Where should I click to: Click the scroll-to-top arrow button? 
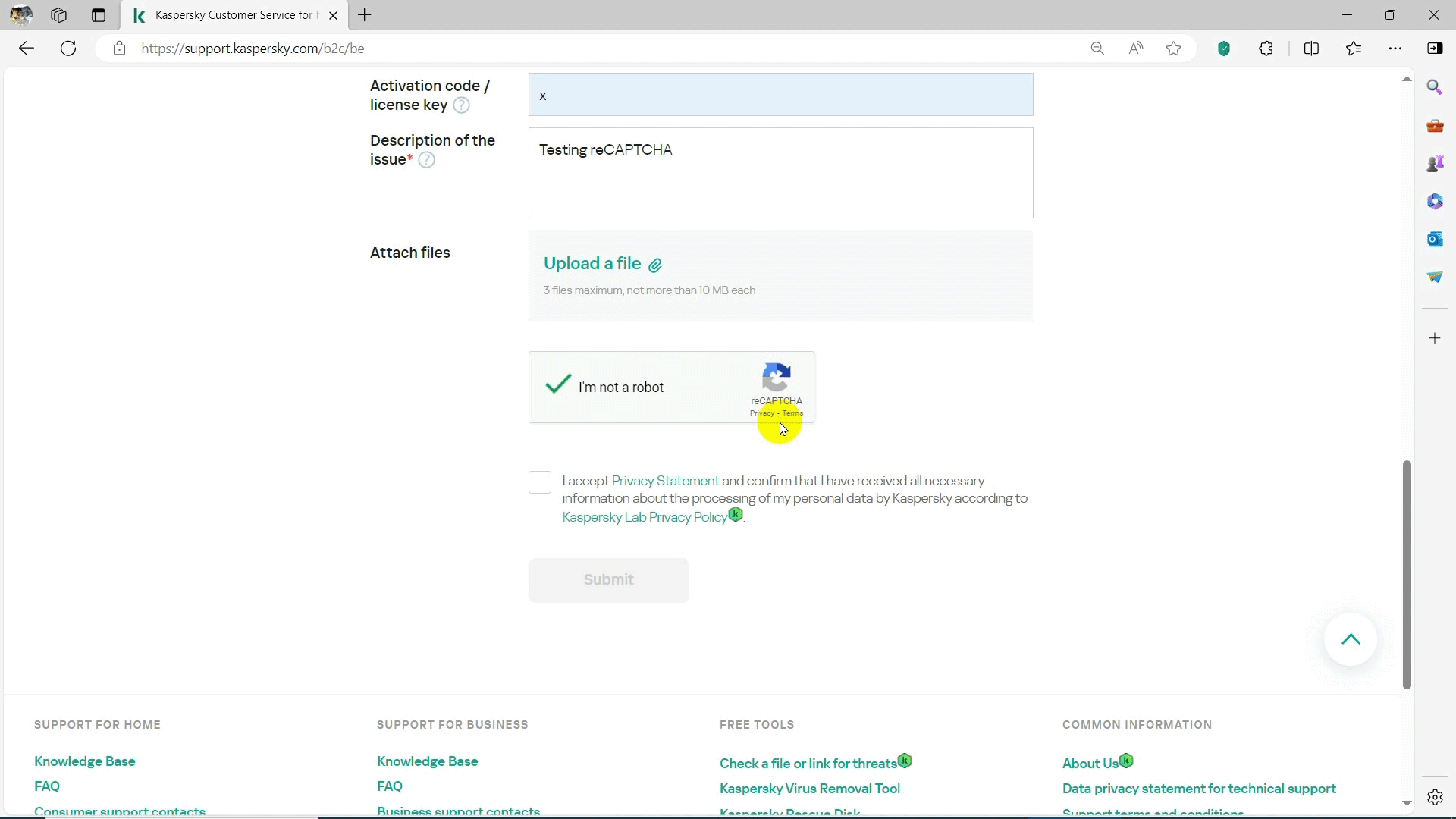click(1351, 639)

--

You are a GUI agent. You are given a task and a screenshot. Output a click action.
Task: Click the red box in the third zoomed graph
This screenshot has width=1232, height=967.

ABOUT THIS TASK:
Your task is to transcribe, with no changes, only the lines of the listing above that lie between the line holding "You are a GUI" and the line holding "This screenshot has width=1232, height=967.", inclusive.

WRITTEN SOLUTION:
You are a GUI agent. You are given a task and a screenshot. Output a click action.
Task: Click the red box in the third zoomed graph
This screenshot has width=1232, height=967.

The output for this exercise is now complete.